I love surprises, especially when they concern a vintage item I’ve bought. An example is this pair of vintage cotton hand knit stockings. They came from the same estate as the gym shirt I wrote about last week. and they appear to have never been worn.
I was examining these, getting ready to research the style and such when I felt something crunch inside one of the stockings. I gently put my hand in it and pulled out a scrap of paper.
“Aunt Hannah knit these.” Usually when I buy a piece of vintage I have no information at all about who was the maker or the wearer. And while the note gives only a name and relationship, it does at least somewhat humanize the stockings. Someone cared enough about Aunt Hannah to document her work, though I’d have loved a last name and date to go along with it.
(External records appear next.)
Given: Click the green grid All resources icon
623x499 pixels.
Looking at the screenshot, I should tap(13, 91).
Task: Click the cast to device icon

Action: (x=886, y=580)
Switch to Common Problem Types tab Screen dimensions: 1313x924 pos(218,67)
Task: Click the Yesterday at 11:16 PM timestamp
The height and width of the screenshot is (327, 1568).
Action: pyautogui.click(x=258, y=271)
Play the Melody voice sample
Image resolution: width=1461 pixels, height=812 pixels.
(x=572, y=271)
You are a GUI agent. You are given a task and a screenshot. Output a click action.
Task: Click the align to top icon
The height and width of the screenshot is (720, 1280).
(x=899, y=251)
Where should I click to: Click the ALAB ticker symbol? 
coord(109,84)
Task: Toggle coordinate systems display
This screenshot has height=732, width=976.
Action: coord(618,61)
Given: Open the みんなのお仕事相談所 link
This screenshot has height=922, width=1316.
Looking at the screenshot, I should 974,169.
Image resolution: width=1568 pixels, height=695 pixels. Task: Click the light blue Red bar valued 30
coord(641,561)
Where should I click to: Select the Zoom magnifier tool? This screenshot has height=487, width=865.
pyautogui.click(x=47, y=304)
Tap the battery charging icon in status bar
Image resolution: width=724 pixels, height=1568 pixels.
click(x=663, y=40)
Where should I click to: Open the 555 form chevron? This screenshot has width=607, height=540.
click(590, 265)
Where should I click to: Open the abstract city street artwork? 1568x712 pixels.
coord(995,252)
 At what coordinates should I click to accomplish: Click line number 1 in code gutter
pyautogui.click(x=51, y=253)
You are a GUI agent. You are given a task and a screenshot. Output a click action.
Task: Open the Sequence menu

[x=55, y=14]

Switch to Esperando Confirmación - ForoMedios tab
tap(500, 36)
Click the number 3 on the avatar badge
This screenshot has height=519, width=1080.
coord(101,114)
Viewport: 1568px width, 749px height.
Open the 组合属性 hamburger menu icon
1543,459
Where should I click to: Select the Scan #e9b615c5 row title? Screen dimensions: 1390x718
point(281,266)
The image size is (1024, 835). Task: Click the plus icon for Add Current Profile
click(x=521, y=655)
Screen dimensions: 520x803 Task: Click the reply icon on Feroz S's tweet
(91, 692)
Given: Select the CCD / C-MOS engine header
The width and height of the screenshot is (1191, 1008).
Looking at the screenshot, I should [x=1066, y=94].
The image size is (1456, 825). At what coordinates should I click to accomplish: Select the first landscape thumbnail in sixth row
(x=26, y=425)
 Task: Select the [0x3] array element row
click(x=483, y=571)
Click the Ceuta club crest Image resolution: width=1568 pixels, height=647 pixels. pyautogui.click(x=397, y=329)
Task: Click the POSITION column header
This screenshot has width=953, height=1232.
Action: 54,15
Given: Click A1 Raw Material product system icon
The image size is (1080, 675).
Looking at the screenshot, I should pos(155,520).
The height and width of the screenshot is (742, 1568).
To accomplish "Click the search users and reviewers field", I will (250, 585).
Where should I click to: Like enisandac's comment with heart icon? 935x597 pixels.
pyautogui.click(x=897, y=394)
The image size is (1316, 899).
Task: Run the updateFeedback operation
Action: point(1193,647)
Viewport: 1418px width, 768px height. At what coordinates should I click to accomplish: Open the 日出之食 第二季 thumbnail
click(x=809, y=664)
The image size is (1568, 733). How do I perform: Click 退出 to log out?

It is my guess that these were made in that short period of time, the 1910s, when skirts were slowly inching upward and women were wanting nicer stockings since they could be seen. But since the pattern stops at mid-calf, the skirts that was to be worn with these could not have been more than five or six inches from the floor. The top of the stocking comes to just below the knee, and would have been held up with garters.
They look short, but the size of the foot indicates that they were not made for a child. Perhaps they were made for a young woman or teen whose skirts were short, but not too short for the era.
Such skill! Knitters always make it look so easy, but Aunt Hannah had to have had a very fine hand and very tiny needles.